Puff Daddy, Faith Evans, 112, Total: Sound Republic, London

King of the bad boys

THURSDAY NIGHT’S launch of the West End venue Sound Republic was such a hot ticket the event was untouchable. Not only did it mark the first live show in the spot previously occupied by the dear old Swiss Centre in Leicester Square, it represented the debut “concert” by the incumbent messiah of black music, Puff Daddy.

Fresh from scooping two MOBO Awards the night before, Puffy had brought myriad representatives of his Bad Boy Entertainment empire along. A mere 400 invited guests were shoehorned into, the just-completed club room, located upstairs from an ultramodern restaurant lounge.

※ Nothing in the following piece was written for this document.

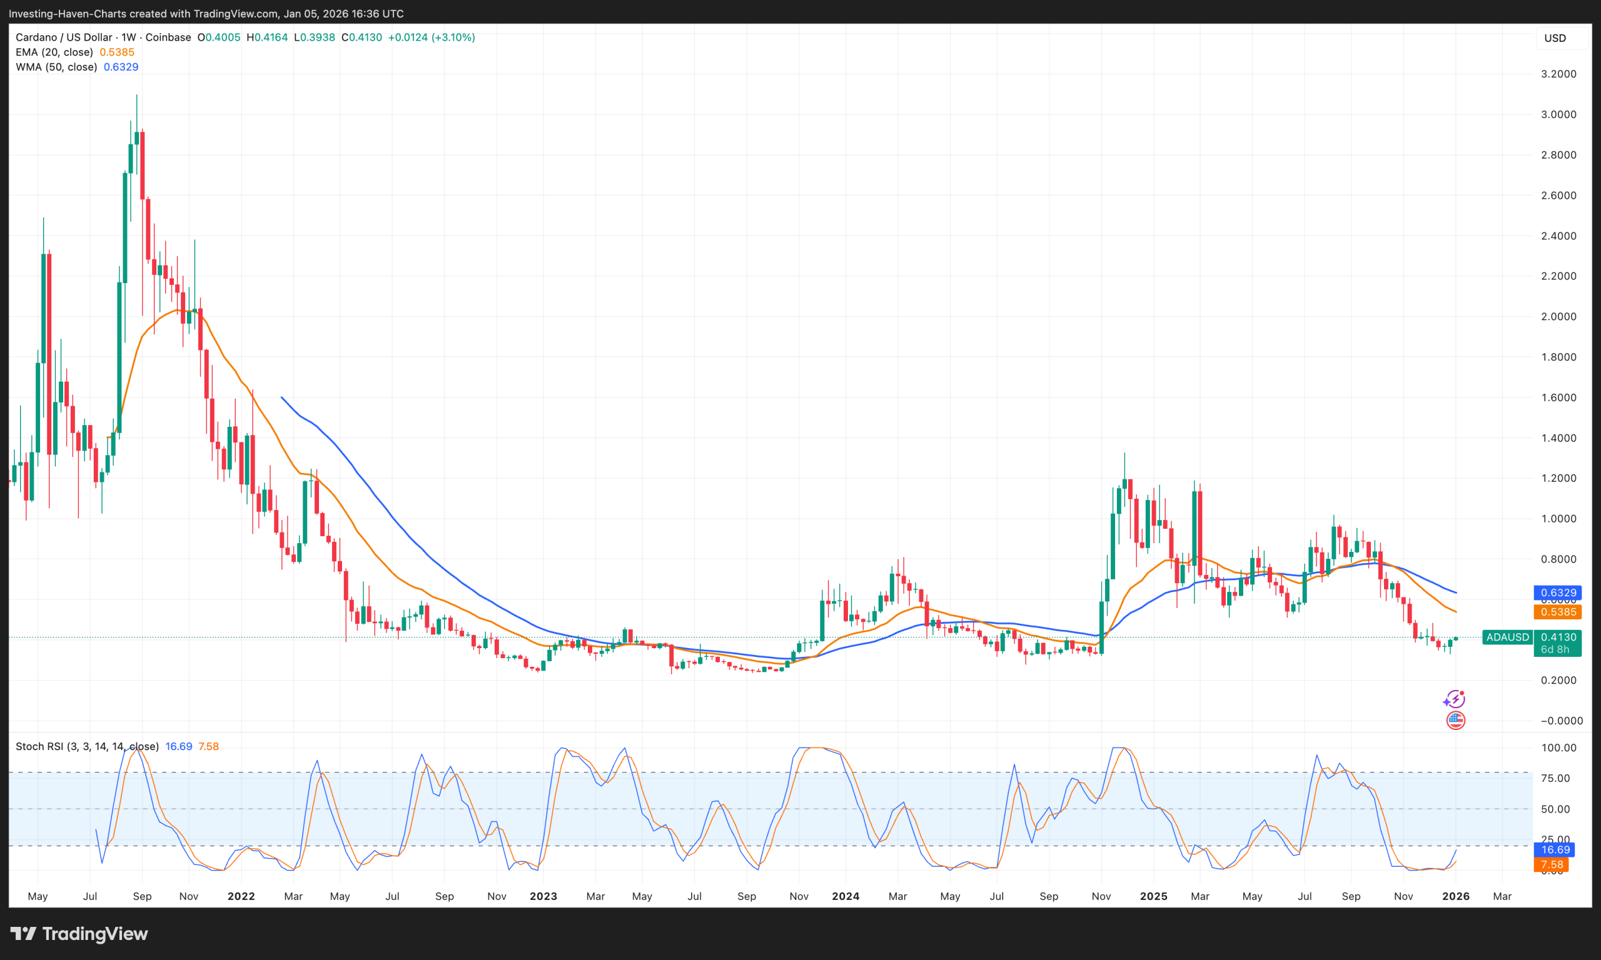Click the US flag market icon on the chart

pyautogui.click(x=1456, y=720)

And just to amplify the brouhaha, the whole caper was being aired live by MTV, obliging your correspondent to negotiate the sort of paparazzi melee usually reserved for film premieres across the square. And if any reminder were needed of the commercial forces that guide modem entertainment, MTV called the scheduling shots throughout an evening nonetheless full of old-fashioned glamour.

The performance space itself was so crammed as to make an assessment difficult, especially as the raised dancefloor area seems to be on the same level as the lower part of the stage. If you are planning a visit and you are not a six-footer, pack a periscope.

Puffy’s family members were a mixed bag as a live proposition, with the Atlanta quartet 112 bringing some fresh-faced gospel-soul to the occasion, while the three New Jersey girls in Total seemed happy to lip-synch in a somewhat meaningless procession.

The victory belonged to Faith Evans, who arrived in a curious position of notoriety as the widow of slain rapper Notorious B.I.G. and with some doubts about her own credentials, but left to rousing cheers after a fine display of contemporary soul emotiveness.

So to the Puffmeister himself, who appeared with requisite Midas swagger and proceeded to deliver a Bad Boy best-of package aided by various crew members, even including a gospel choir for the inevitable tribute to Biggie, ‘I’ll Be Missing You’, and a bemused-looking string section for Puffy’s shotgun marriage of rap and rock, ‘Come With Me’, based on Led Zeppelin’s ‘Kashmir’.

The magpie mentality of his cross-genre sampling, and the audience’s delirious welcome for old tunes dressed up in Gangsta clothes, confirmed him as the true Daddy of urban culture — although in this artificial setting, even the mighty Puffy had to pause obediently for the commercial breaks.